Alfonso Berardinelli sabato 27 settembre 2008
Credo che fede, speranza e carità siano una cosa sola considerata tre volte, da tre punti di vista. Per questo mi sono chiesto come sia stato possibile a Torino, al Festival della Spiritualità, occuparsi quest'anno della speranza, indipendentemente da carità e fede. Una speranza senza fede è certo possibile: ma si riduce a una semplice emozione fiduciosa, a un'inclinazione del carattere, a un derivato dell'ottimismo ideologico. Senza un fondamento di fede nel rapporto necessario fra Dio e mondo, la speranza resta un oscillante dato psicologico o una disposizione a credere che domani sarà meglio di oggi e che il progresso e il miglioramento della condizione umana sono più probabili e razionali del regresso e del peggioramento. Perciò a Torino, da quanto leggo nel resoconto di Marco Politi sulla "Repubblica", è stato coerente Eugenio Scalfari, «l'uomo che non credeva in Dio» (secondo il titolo del suo best seller Einaudi) a non dire niente della speranza e del futuro. Chi non crede in Dio non può onestamente avere nessuna speranza razionale nel futuro della Storia umana lasciata a se stessa.

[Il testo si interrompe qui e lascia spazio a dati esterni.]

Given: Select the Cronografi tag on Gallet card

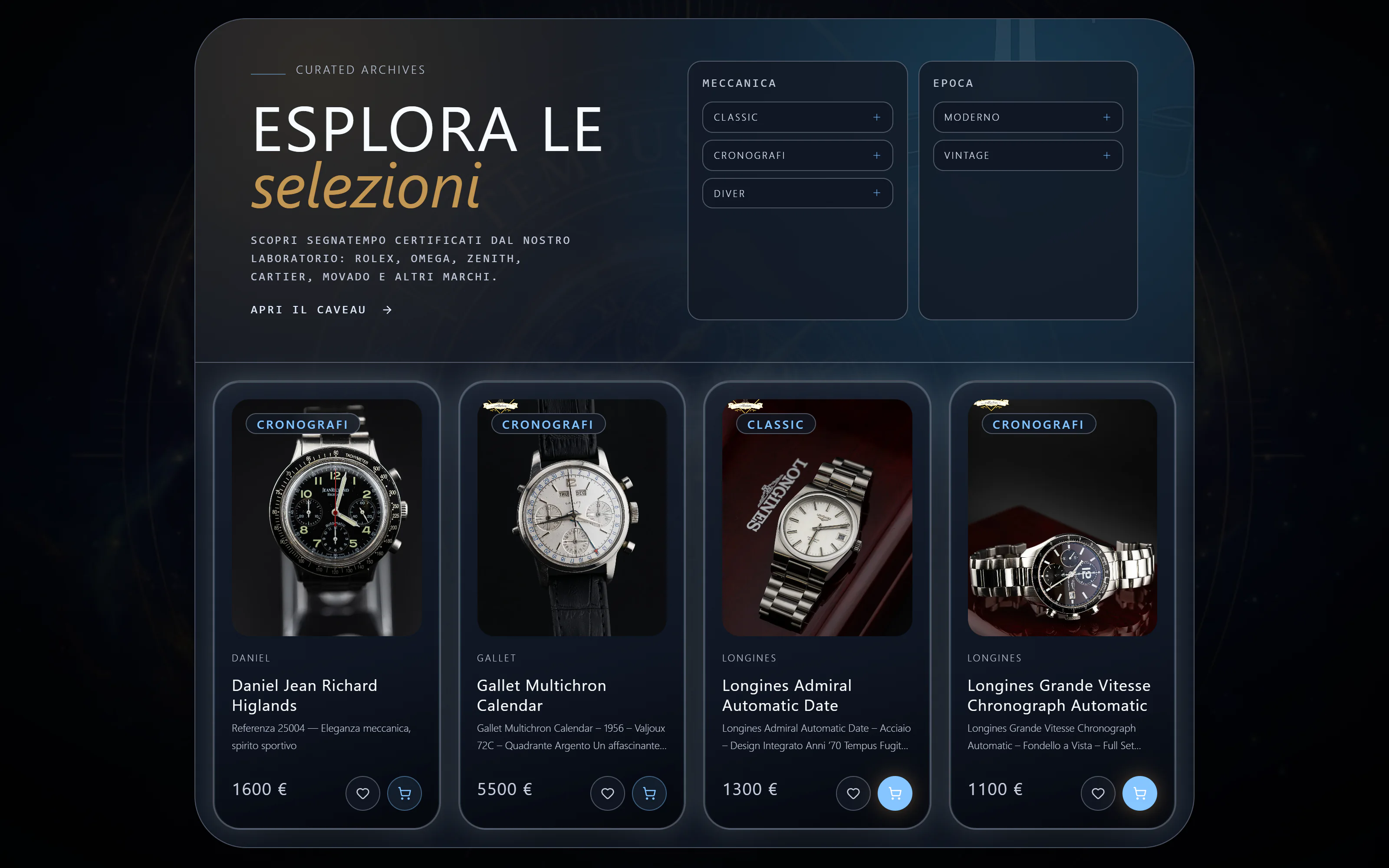Looking at the screenshot, I should tap(548, 424).
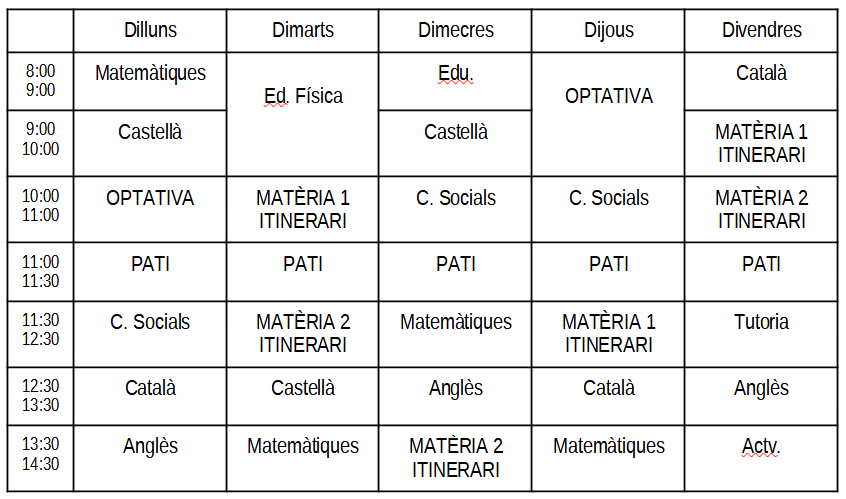Select the Dimecres header cell

455,30
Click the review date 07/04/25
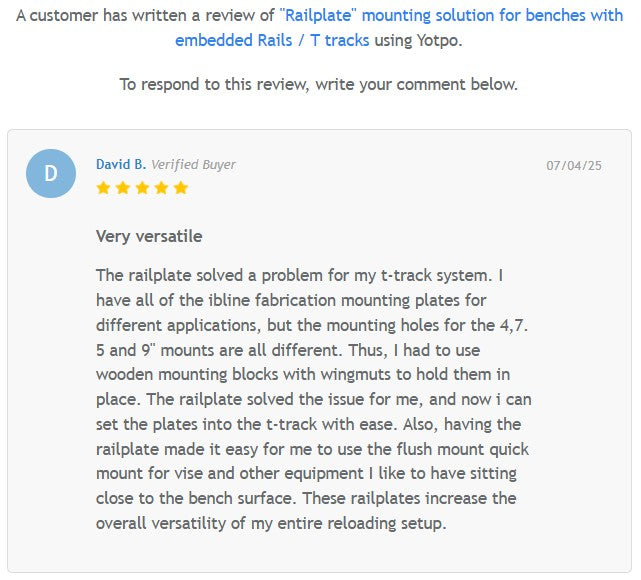The image size is (641, 580). tap(574, 166)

Se non c'è nozione certa di Dio (fede) e se non c'è un agire conseguente (carità, amore attivo per il creato) la speranza diventa come la dea pagana chiamata Speranza: una bella ragazza con una promettente cornucopia sotto il braccio e un mazzo di fiori in mano, che incoraggia gli umani ad aspettarsi abbondanza e felicità. Le favole antiche erano realistiche, dichiaravano i propri limiti. Ma la speranza di cui si parla in un Festival della Spiritualità dovrà avere qualcosa a che fare con lo Spirito, cioè con qualcosa che nella materia non coincide con la materia e trascende le sue metamorfosi. Se c'è fede in Dio, arriva anche la speranza. Altrimenti resta la fede in quel dio buono che sarebbe il futuro. Ma allora ha ragione Leopardi: non c'è ragione di crederci, e la speranza c'è solo quando c'è il buonumore.